EXERCISE INSTRUCTIONS: Please update the listing stretch from the line containing "Given: Select the Trellix DXL Client row" through the line containing "Looking at the", replacing "row" with "line" and changing nothing else. Return only those lines, with the pictures left out.

INFORMATION SHOWN:

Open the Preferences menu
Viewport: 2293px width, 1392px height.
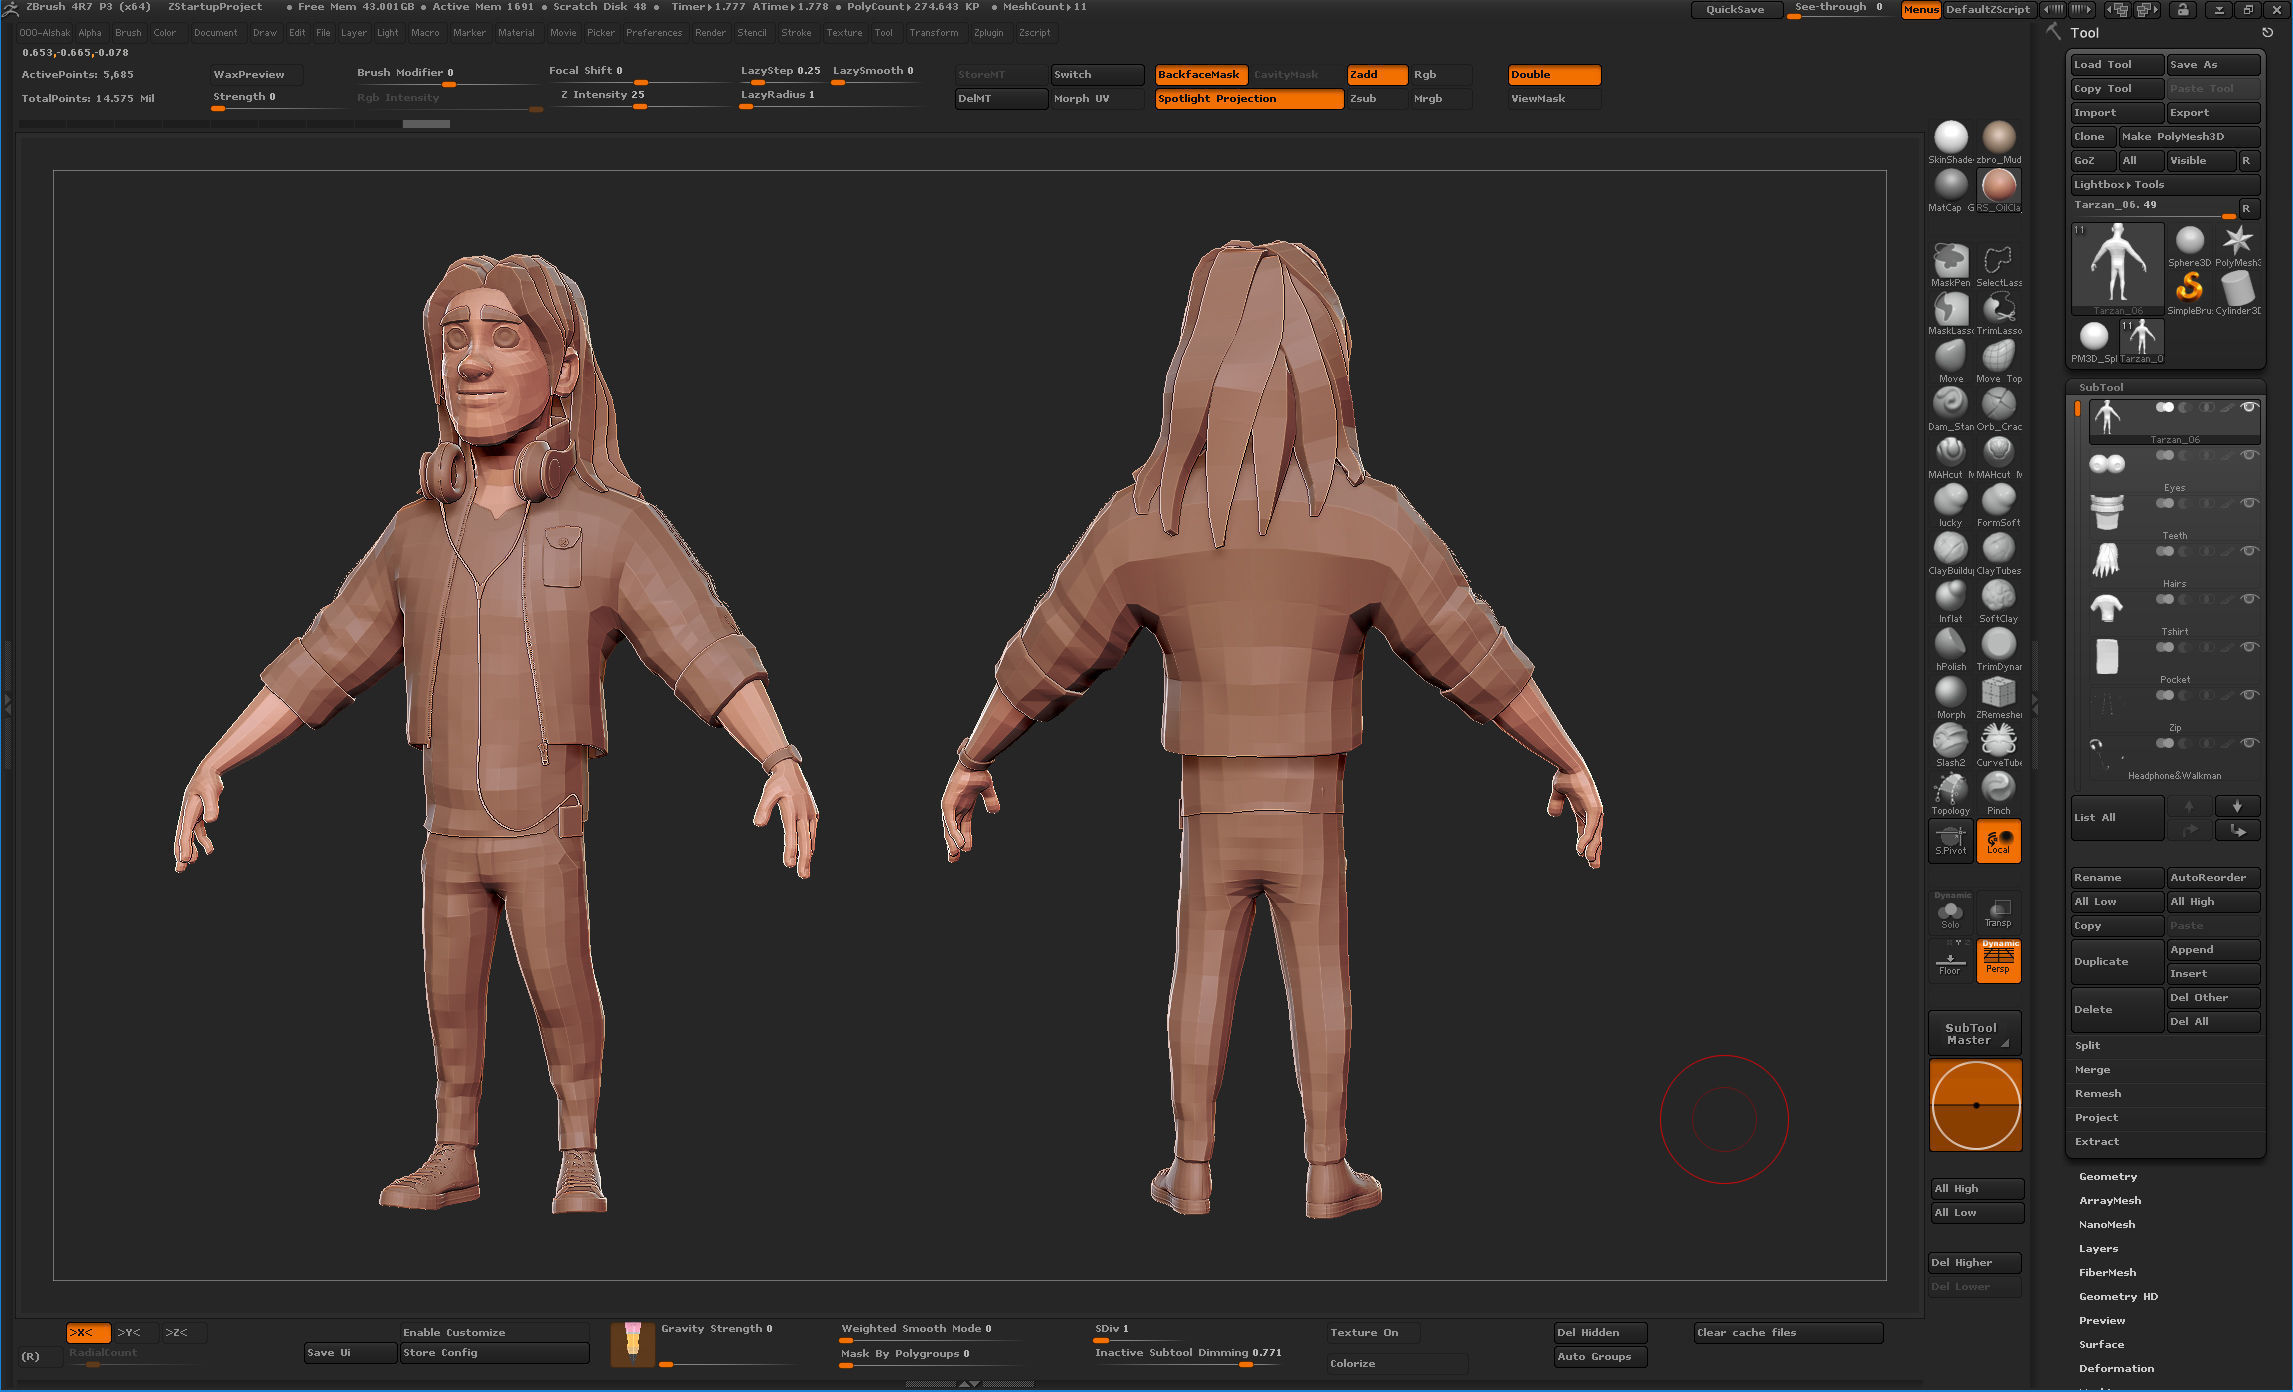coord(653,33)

---

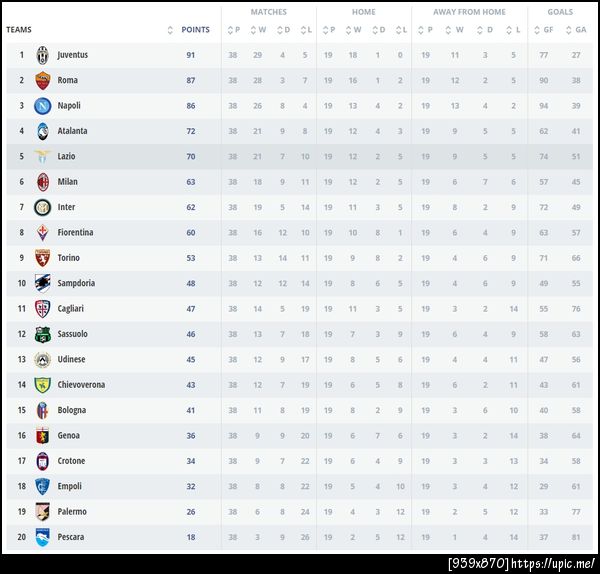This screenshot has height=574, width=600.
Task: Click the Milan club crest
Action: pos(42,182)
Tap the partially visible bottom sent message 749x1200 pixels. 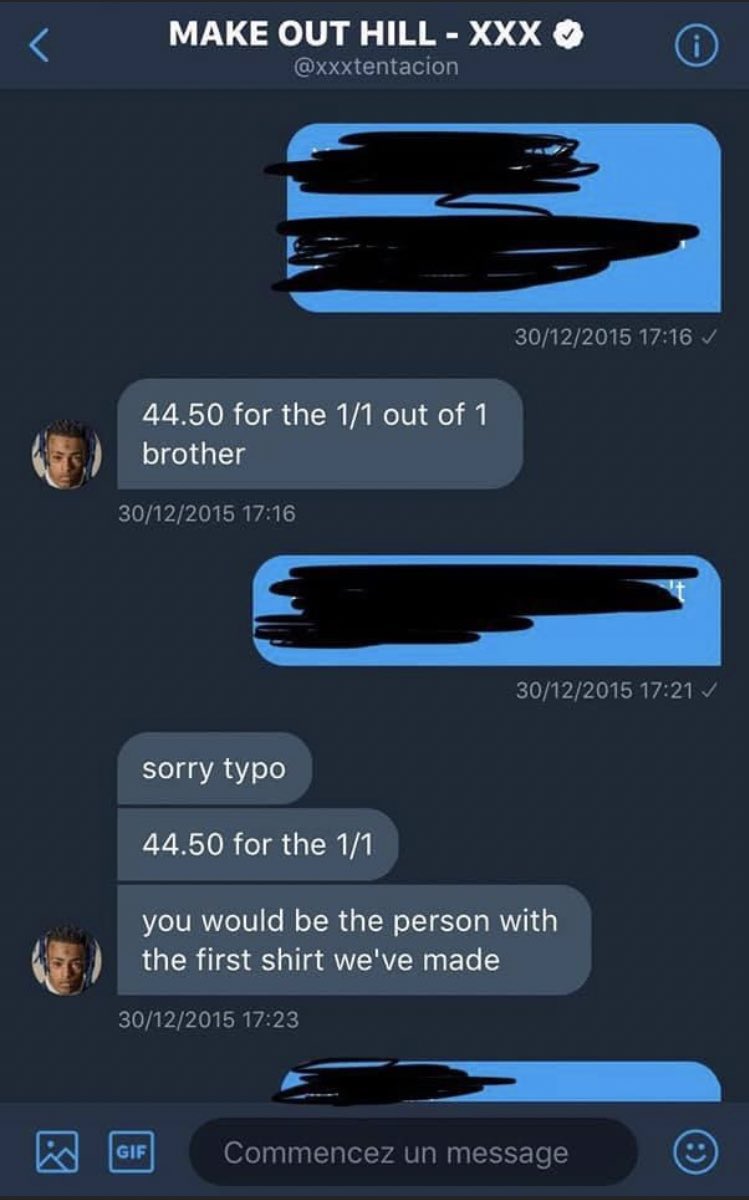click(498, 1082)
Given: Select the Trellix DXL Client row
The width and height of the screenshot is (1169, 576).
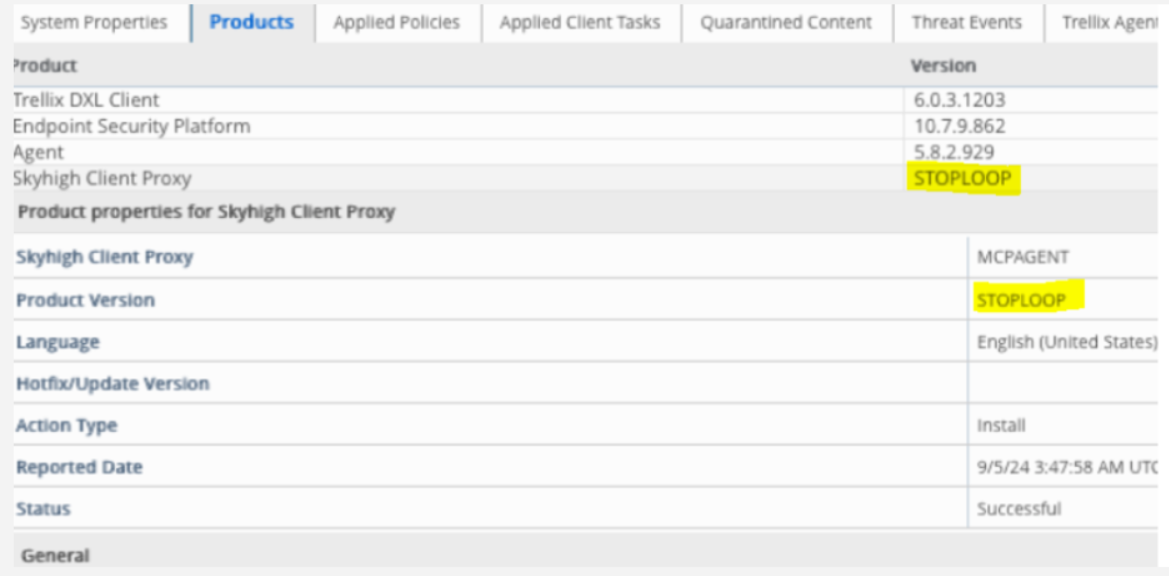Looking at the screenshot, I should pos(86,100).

* * *

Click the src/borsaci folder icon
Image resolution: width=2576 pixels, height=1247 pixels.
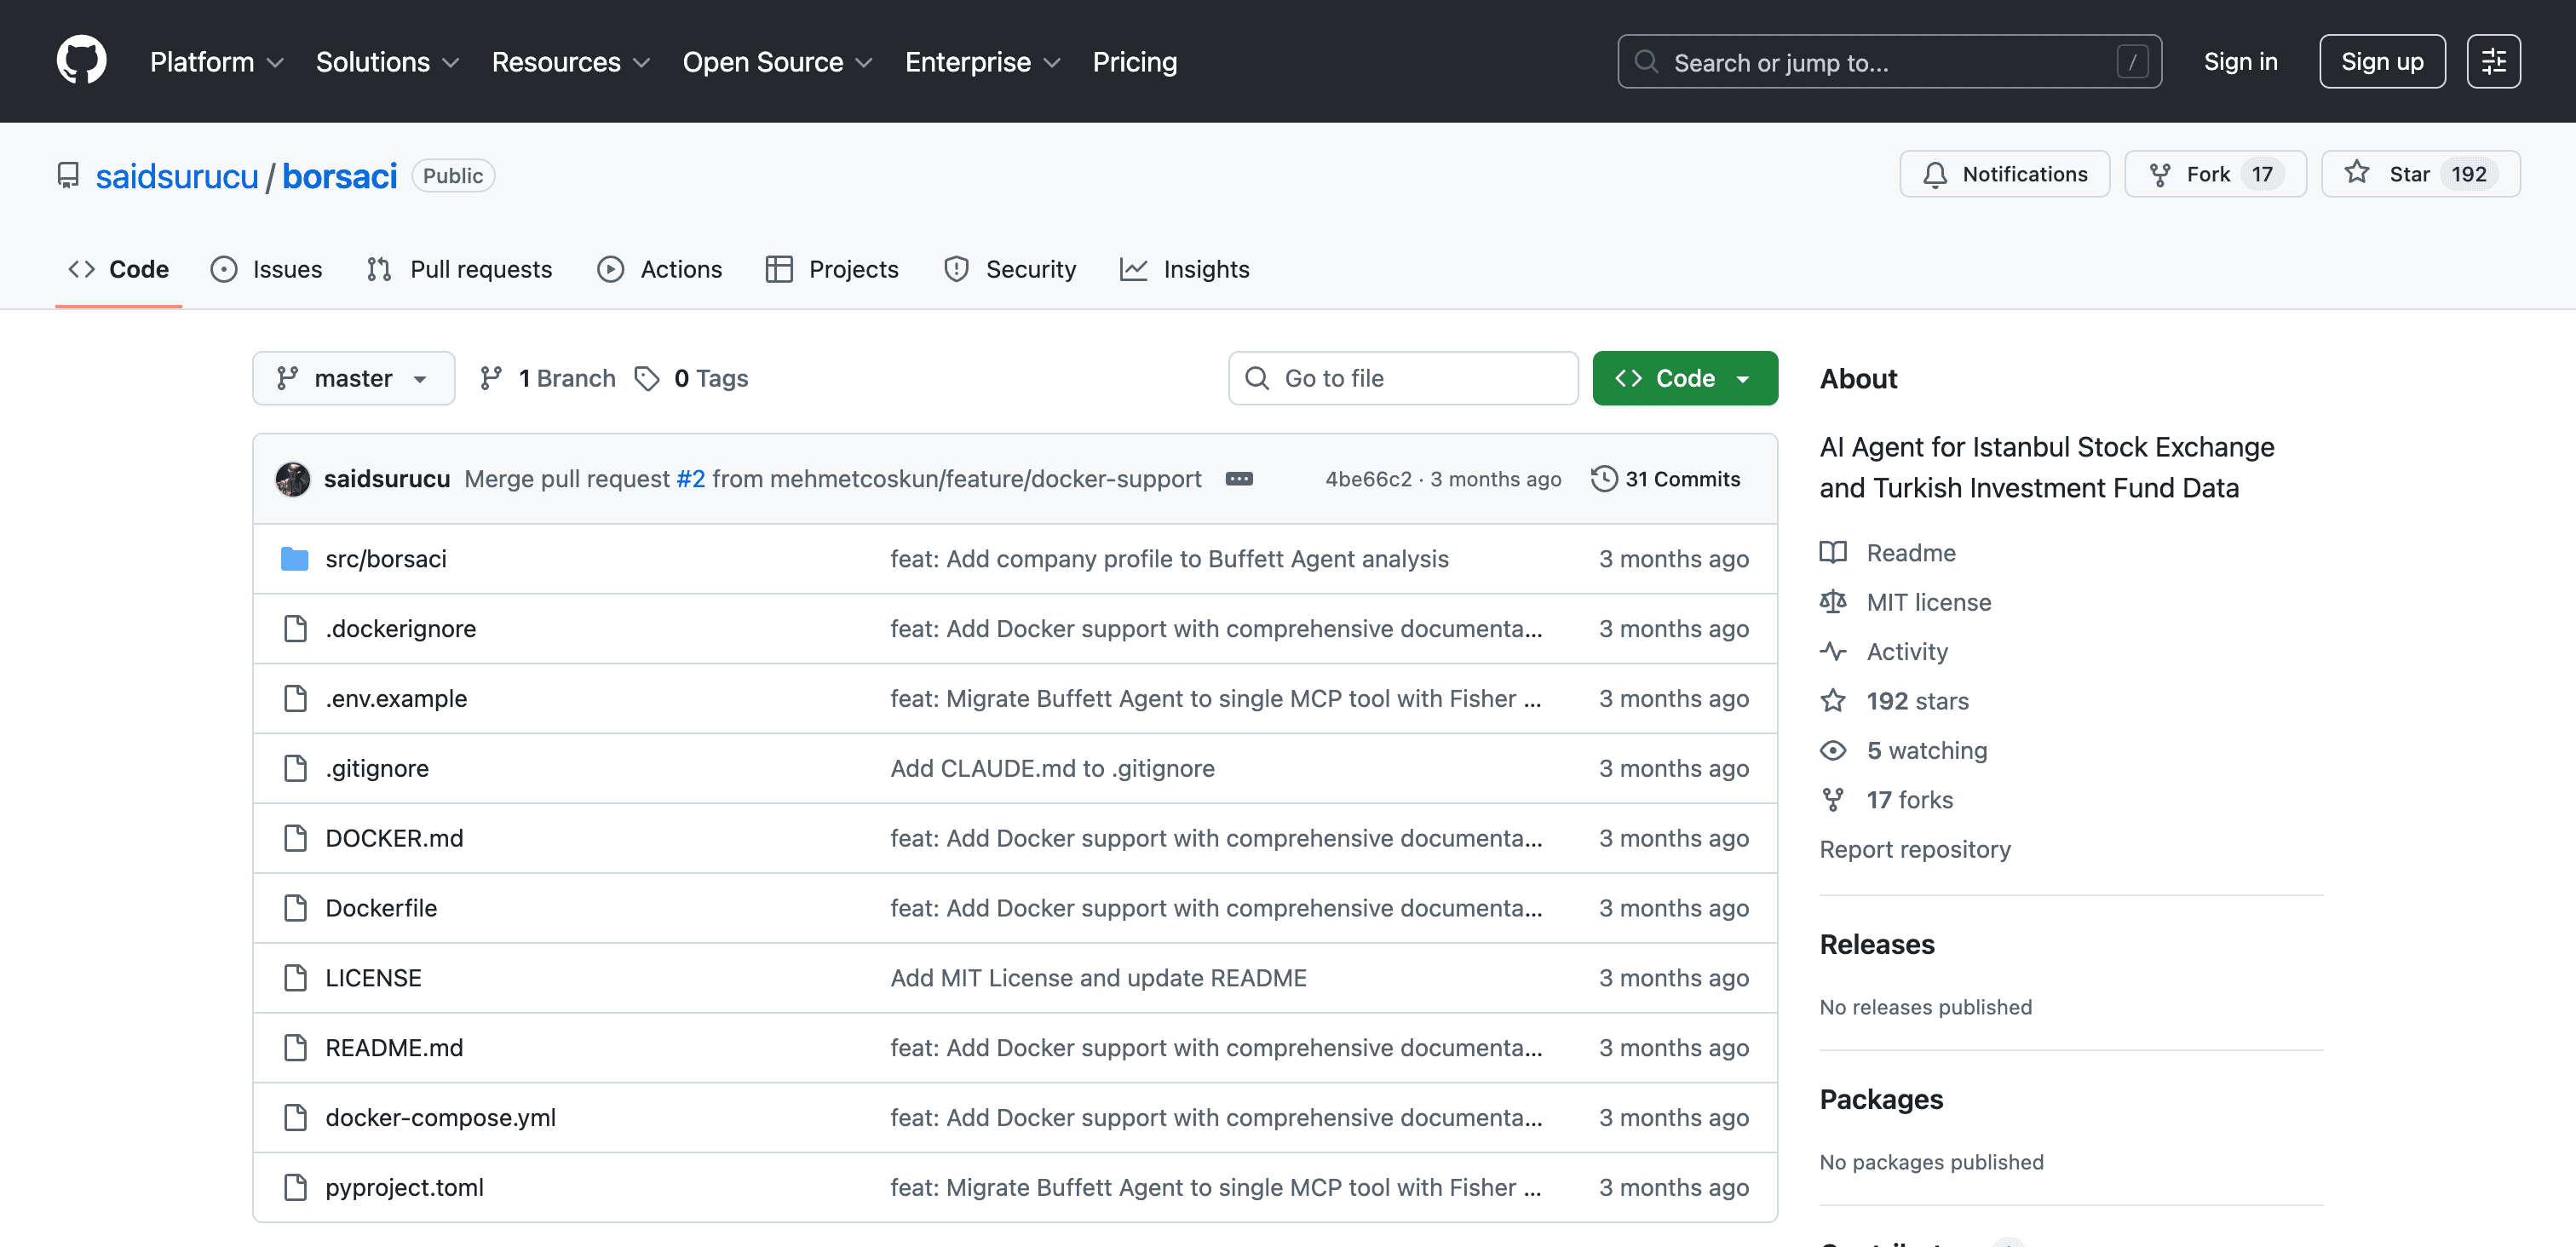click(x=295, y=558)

CORRECT ANSWER:
Given: Select the Trellix DXL Client line
The width and height of the screenshot is (1169, 576).
Looking at the screenshot, I should pos(86,100).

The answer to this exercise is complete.